EXCERPT TO READ Block Start
The Bromley men are sensitive. Yes, this is a fact. They are sweet, loving, caring and sensitive as all hell. Forgive me for being rough around the edges and a bit aggressive. This is my nature, maybe from living in cities for the past 10 years. I say what is on my mind and I do what I need to do to get shit done. If this includes holding off on pleasantries, I apologize. Unfortunately, my brothers do not understand this.

So when I got short with my younger brother, he got offended and brewed on it, later on calling me at work to tell me I hurt his feelings. I don't understand how a few seconds of time brewed into this overwhelming need for a deep discussion. I guess working for the Nuclear Fusion Professor made me a little callus, but still...get over it.

He didn't. In fact, it's gotten worse. And on that same day my older brother called for my mom and the conversation went something like,

Beau: "Hi"
Kyleen: "Hi, hold on, let me get mom"

That was it. But that too brewed into some horrible, ugly, monster. And now, according to them, I am a horrible, selfish, bitch. Yup. I have dedicated myself to becoming a better human being and in the midst of that, I am the most selfish, horrible human being you can possibly imagine. Awesome.

So here I am reaching for my mask so that I can then reach over and put a mask on them, and in the midst of it, I am completely berated, ridiculed and harassed. All for a single second of time. Funny how that works.

This journey has not been easy. All and all my life is spectacular! I have a great job, great friends, lots of love and time for the gym. For once in a very long time my life has settled and I am getting my shit together.

Finally.

In fact, some days I lay in bed and cry because of how overwhelmed and thankful I am. I recall the days I was tormented by my own thoughts and actions and how fucking hard I pushed myself to pay bills and just figure it out. There was just so much pain, so much anguish, so much stress, so much humbling, so much heartache...my soul was in disrepair and I was falling down this rabbit hole, praying to God I would just hit the fucking bottom so I could climb out.
EXCERPT TO READ Block End
DIRECTIONS ▸
1. In the post about the brothers, for how long has the writer been living in cities?
2. Write out the part of the post about the brothers that opens with the words containing "That was it." and closes with "possibly imagine. Awesome.".
Work only from the post about the brothers; don't draw on anything else.
PROVIDED MATERIAL Block Start
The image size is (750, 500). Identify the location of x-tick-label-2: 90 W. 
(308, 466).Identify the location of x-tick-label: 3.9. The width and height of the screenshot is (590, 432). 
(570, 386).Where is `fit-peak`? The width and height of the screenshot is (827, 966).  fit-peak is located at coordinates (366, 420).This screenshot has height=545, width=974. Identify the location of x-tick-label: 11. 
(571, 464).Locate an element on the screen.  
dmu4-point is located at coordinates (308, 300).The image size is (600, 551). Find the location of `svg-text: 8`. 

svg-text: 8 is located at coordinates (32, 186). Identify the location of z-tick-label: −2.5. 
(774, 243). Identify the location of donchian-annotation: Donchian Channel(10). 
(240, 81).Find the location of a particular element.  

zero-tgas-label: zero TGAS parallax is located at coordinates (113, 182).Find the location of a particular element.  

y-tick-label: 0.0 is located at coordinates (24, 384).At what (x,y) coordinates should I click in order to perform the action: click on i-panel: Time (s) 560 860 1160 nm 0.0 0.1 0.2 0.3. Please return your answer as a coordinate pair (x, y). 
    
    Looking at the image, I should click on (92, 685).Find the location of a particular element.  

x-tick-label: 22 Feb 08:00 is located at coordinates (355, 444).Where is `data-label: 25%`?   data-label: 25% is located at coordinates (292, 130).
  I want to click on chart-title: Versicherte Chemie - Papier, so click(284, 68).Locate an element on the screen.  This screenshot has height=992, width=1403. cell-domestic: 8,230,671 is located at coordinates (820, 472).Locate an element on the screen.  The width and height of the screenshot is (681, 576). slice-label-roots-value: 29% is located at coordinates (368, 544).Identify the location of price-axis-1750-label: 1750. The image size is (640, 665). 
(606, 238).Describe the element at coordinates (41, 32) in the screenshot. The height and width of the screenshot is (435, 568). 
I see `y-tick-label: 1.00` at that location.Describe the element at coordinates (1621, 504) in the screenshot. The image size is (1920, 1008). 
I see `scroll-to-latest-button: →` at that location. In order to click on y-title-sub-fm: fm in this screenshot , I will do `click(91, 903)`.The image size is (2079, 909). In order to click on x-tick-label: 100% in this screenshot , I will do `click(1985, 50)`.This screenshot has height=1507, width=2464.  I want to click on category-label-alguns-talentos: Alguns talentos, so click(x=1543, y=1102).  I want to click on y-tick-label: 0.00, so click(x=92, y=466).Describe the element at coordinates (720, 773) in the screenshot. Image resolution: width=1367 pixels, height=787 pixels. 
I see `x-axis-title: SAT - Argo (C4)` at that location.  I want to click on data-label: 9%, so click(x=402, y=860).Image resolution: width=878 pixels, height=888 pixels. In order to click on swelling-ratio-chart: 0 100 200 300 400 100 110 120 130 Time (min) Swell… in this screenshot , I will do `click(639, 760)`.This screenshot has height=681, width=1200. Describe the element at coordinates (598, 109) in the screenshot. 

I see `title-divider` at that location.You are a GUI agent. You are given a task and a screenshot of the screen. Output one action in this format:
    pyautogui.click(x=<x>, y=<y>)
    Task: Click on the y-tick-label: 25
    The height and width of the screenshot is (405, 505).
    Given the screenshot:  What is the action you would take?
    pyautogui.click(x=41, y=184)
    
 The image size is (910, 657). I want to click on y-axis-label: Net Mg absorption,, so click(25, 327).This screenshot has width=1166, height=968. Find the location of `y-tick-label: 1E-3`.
PROVIDED MATERIAL Block End
ANSWERS FOR THIS EXERCISE ▸
1. For the past 10 years.

2.
That was it. But that too brewed into some horrible, ugly, monster. And now, according to them, I am a horrible, selfish, bitch. Yup. I have dedicated myself to becoming a better human being and in the midst of that, I am the most selfish, horrible human being you can possibly imagine. Awesome.